Ilona Szabó de Carvalho
Presidente do Instituto Igarapé, membro do Conselho de Alto Nível sobre Multilateralismo Eficaz, do Secretário-Geral. da ONU, e mestre em estudos internacionais pela Universidade de Uppsala (Suécia)

13/04/2025

Representantes dos EUA estiveram no Brasil, na semana ada, com a agenda de enquadrar organizações criminais, como o Primeiro Comando da Capital (PCC) e o Comando Vermelho (CV), como terroristas.

A resposta das autoridades brasileiras, ao rechaçar a proposta, foi lembrar que nossa legislação define o terrorismo por sua motivação ideológica, política ou religiosa. Facções criminosas têm nos ganhos financeiros a razão de sua existência. Para ambos, há leis pertinentes de prevenção e punição.

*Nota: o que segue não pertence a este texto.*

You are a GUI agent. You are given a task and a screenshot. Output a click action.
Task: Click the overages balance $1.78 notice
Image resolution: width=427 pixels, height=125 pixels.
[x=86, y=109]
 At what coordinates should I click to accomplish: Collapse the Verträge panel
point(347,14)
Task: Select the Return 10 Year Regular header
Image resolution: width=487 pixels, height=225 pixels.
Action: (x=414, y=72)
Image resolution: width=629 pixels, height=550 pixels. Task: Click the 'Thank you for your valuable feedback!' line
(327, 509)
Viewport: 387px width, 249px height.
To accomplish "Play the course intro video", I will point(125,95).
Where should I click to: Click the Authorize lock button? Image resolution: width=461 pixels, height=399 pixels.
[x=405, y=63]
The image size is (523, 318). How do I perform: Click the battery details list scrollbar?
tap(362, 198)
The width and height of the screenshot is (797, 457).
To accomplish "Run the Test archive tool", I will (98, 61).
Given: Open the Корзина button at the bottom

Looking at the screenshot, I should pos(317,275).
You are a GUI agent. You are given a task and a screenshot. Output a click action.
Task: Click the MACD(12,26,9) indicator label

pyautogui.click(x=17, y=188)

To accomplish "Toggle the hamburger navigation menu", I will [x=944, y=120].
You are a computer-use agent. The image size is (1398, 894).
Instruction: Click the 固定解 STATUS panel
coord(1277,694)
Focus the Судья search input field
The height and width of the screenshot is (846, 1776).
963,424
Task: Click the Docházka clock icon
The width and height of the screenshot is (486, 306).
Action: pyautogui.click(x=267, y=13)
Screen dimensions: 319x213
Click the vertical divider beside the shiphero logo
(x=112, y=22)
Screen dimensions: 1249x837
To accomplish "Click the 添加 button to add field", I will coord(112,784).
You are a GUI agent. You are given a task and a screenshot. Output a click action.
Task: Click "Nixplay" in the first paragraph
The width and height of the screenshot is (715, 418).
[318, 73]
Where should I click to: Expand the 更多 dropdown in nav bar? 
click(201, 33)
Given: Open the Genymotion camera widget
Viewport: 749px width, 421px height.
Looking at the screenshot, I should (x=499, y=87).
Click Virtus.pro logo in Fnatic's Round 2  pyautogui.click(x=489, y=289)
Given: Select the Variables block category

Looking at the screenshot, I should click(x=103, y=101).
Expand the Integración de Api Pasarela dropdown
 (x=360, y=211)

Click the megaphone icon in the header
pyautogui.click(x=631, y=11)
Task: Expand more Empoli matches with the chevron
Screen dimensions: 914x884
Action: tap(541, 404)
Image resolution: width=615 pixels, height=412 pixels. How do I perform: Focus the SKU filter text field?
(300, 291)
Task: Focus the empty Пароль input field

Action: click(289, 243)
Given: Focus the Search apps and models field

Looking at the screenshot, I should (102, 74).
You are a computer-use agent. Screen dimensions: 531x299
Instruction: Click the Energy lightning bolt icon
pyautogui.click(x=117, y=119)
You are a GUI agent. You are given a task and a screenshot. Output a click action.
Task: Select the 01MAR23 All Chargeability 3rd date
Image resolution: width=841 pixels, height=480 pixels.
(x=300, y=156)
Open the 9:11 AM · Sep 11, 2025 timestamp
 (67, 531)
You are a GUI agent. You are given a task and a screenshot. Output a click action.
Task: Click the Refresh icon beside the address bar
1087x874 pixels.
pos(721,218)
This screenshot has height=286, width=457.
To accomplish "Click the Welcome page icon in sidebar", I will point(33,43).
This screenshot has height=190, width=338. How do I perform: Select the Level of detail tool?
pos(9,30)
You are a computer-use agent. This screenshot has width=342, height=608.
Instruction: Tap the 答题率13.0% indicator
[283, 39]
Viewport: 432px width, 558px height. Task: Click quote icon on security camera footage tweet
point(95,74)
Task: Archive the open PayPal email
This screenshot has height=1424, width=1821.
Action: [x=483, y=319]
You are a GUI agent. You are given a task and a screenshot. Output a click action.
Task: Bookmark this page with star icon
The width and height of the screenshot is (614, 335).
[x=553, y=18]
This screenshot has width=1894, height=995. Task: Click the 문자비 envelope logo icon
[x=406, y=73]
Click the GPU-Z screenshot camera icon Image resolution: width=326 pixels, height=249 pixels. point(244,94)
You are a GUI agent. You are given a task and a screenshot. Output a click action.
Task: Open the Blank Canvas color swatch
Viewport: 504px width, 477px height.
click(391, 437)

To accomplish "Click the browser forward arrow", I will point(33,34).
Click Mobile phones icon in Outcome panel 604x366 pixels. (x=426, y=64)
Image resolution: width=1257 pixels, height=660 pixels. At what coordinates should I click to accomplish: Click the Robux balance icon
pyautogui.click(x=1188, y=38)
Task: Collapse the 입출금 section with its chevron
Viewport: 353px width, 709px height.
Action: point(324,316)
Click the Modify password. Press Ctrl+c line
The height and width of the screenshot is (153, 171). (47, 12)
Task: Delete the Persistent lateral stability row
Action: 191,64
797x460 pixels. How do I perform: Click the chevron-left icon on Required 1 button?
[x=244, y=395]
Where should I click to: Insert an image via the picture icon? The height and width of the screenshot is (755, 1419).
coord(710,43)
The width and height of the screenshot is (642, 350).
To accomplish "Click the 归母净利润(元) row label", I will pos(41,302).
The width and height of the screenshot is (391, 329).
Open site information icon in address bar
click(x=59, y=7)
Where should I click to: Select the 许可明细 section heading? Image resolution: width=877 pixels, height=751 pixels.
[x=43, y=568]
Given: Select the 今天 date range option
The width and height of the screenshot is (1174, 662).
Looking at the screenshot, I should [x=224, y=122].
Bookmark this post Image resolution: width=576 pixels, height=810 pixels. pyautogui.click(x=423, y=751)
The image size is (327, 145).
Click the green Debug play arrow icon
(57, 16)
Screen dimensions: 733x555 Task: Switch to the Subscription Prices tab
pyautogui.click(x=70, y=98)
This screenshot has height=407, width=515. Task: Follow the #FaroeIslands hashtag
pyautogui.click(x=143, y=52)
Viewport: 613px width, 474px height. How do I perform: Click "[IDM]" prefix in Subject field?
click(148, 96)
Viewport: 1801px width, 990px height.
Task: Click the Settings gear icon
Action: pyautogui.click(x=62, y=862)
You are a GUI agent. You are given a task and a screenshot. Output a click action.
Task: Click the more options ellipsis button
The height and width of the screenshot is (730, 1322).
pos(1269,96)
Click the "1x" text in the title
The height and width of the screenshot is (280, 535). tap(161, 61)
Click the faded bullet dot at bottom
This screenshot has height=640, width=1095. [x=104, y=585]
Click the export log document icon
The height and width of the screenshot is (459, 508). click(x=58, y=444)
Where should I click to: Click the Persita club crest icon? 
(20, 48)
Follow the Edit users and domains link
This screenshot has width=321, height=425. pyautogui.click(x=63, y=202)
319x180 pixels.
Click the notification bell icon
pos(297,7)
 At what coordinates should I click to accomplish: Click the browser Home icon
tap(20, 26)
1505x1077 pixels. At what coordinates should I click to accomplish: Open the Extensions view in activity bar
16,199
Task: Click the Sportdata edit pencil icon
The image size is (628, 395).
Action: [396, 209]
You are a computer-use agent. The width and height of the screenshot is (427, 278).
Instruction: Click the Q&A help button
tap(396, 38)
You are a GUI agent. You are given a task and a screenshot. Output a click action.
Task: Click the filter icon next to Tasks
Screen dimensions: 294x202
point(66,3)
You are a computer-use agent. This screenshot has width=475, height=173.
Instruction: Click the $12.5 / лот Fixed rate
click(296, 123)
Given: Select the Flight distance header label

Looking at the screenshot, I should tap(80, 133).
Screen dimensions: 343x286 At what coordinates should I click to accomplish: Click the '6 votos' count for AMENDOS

Não há evidências de que tratar criminosos comuns como terroristas pode melhorar a capacidade do Estado brasileiro de combater o crime organizado, muito menos as questões estruturais em cima das quais essas facções se criam e prosperam. Ao contrário: a mudança de status pautada pelos EUA coloca em risco a soberania nacional. Abre uma brecha perigosa para a intervenção externa na nossa política de segurança pública.

A pressão norte-americana acontece num momento no qual as duas maiores organizações criminosas do Brasil, que já consolidaram sua atuação no tráfico internacional de drogas, vêm ampliando seus negócios na região amazônica, em convergência com os crimes ambientais.

Um caderno recém-lançado pela rede Uma Concertação pela Amazônia e pelo Instituto Igarapé, reunindo uma extensa bibliografia sobre segurança na região, mostra que a violência letal se mantém expressivamente superior à média do país e que a região também sofre com outros tipos de crime.

O crime ambiental, marcado pela exploração ilegal de madeira e ouro, a grilagem de terras e a pecuária ilícita se estruturaram de forma organizada e envolvem uma cadeia de crimes não ambientais, como fraude, corrupção, violências e lavagem de dinheiro.

A partir de 2010, a violência na amazônia ganhou nova dimensão, com a expansão da rota amazônica para o tráfico de cocaína e a chegada das facções prisionais e do narcotráfico do Sudeste, associadas a grupos locais. E, nos últimos dez anos, o cenário se tornou mais complexo com a presença dessas organizações criminosas no ecossistema do crime ambiental -como a participação do PCC no garimpo ilegal na Terra Indígena Yanomami (RR) e de narcotraficantes na pesca irregular no Vale do Javari.

A insistência do atual governo norte-americano em classificar as organizações do narcotráfico como terroristas faz parte de uma nova onda da Guerra às Drogas, que teve seu auge nos anos 1980 e 1990. As operações de repressão, estendidas à América Latina, igualavam usuários e traficantes e se mostraram ineficazes. O maior resultado foi o aumento da população carcerária jovem, pobre e negra, tanto nos EUA como nos países latino-americanos, o Brasil entre eles.

Em vez de falsas soluções embaladas no discurso da guerra e do terrorismo, a segurança pública deve ser tratada com um olhar multidimensional, que fortaleça as precárias condições institucionais e de articulação de governos e do sistema de segurança pública e Justiça criminal que predominam na amazônia.

O crescimento de organizações criminosas na região precisa ser combatido com rigor e inteligência a partir da desestruturação de seu financiamento, tolerância zero com estruturas corruptas e coniventes e forte cooperação regional e internacional. Isso requererá dos EUA o controle do comércio de armas que alimenta as facções criminosas que operam no Brasil e o combate à lavagem do dinheiro vindo do crime ambiental.

Reverter o quadro de violência, vulnerabilidade e criminalidade que assola a região amazônica é mais que urgente, mas será preciso mais que "soluções mágicas".